External beam radiotherapy plus brachytherapy boost and androgen deprivation therapy outperformed other modalities in a retrospective study.
The management of patients with high-risk localized prostate cancer typically requires multimodality therapy. However, the optimal approach remains undefined.
To address this issue, investigators conducted an international, retrospective cohort study involving 1809 men treated for high-risk prostate cancer (Gleason score, 9–10) between 2000 and 2013. Of these patients, 639 underwent radical prostatectomy (RP), 734 underwent external beam radiotherapy (EBRT), and 436 underwent EBRT plus brachytherapy boost (EBRT+BT). Most EBRT and EBRT+BT patients received androgen deprivation therapy (ADT; 89.5% and 92.4%, respectively), but EBRT+BT patients had a shorter median duration of ADT than did EBRT patients (12.0 vs. 21.9 months; P<0.001).
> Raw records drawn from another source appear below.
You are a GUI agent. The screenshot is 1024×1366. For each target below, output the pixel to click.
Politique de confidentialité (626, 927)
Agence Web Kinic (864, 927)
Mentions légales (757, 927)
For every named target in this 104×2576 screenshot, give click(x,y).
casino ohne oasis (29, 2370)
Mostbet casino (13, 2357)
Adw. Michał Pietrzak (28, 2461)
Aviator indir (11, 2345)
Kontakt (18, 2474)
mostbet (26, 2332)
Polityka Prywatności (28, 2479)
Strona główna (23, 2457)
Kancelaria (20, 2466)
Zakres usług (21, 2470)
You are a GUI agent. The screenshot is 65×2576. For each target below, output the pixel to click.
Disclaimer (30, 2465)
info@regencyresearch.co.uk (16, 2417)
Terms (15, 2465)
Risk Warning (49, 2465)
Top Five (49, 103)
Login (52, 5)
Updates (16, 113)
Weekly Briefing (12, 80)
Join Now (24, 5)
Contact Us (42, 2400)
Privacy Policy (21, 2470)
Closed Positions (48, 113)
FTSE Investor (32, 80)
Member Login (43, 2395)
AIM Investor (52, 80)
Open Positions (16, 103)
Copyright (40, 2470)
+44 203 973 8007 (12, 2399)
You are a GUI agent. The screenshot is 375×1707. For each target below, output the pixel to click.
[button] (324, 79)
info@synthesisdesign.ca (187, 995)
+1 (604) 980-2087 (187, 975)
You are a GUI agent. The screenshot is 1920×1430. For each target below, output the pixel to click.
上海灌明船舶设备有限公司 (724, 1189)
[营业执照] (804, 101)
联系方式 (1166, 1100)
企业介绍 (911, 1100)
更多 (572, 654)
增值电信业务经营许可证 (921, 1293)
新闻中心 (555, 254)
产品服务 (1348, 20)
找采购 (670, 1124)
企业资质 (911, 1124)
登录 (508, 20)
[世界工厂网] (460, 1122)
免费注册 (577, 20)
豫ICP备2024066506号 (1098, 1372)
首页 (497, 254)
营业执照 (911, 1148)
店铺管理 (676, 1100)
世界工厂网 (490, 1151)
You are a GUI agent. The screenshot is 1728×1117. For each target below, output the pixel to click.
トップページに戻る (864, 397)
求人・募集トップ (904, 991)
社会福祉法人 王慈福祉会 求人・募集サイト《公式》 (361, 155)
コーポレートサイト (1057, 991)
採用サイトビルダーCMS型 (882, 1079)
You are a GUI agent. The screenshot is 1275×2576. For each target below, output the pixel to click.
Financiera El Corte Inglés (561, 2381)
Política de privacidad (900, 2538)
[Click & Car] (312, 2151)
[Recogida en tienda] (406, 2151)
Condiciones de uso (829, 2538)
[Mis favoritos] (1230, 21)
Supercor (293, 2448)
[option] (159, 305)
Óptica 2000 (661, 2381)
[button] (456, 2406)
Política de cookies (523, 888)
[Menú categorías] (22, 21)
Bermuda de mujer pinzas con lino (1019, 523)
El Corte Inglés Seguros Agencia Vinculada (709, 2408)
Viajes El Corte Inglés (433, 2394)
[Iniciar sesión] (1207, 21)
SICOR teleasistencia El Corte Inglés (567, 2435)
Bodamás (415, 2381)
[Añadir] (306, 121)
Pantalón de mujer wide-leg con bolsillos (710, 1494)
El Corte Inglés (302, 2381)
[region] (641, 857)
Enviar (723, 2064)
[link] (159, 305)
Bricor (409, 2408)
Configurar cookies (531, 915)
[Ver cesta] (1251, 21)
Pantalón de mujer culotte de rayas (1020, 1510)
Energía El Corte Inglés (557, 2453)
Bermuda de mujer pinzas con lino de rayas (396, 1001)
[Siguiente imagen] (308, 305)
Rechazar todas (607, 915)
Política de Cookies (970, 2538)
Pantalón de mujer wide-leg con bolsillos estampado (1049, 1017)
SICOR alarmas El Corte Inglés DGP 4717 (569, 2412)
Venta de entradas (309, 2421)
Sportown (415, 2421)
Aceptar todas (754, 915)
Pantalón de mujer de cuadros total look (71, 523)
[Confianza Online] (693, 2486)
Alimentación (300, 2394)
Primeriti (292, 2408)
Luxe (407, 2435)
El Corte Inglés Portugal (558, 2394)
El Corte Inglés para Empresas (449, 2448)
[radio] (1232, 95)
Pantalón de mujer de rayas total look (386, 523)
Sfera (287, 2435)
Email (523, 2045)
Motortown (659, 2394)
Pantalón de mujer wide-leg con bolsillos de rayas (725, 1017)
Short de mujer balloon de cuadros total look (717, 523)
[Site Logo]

The 5-year incidence rates of prostate cancer–specific mortality (the primary outcome) for RP, EBRT, and EBRT+BT were 10%, 11%, and 3%, respectively; EBRT+BT was associated with a significantly reduced risk for prostate cancer–specific mortality compared with RP or EBRT (P<0.001). Adjusted 5-year incidence rates of distant metastases for RP, EBRT, and EBRT+BT were 24%, 24%, and 8%, respectively. No significant differences in prostate cancer–specific mortality, distant metastasis, or all-cause mortality were found between EBRT and RP.
COMMENT: Given the retrospective design of this study, the authors acknowledge that it cannot adequately capture comorbidity issues that complicate comparisons between EBRT and EBRT+BT. In addition, toxicity and patient-reported outcomes were not available. Despite these limitations, the results are provocative and may inform practice, as prospective testing in this narrow disease subset will never be conducted.
CITATION(S): Kishan AU et al. Radical prostatectomy, external beam radiotherapy, or external beam radiotherapy with brachytherapy boost and disease progression and mortality in patients with Gleason score 9–10 prostate cancer. JAMA 2018 Mar 6; 319:896.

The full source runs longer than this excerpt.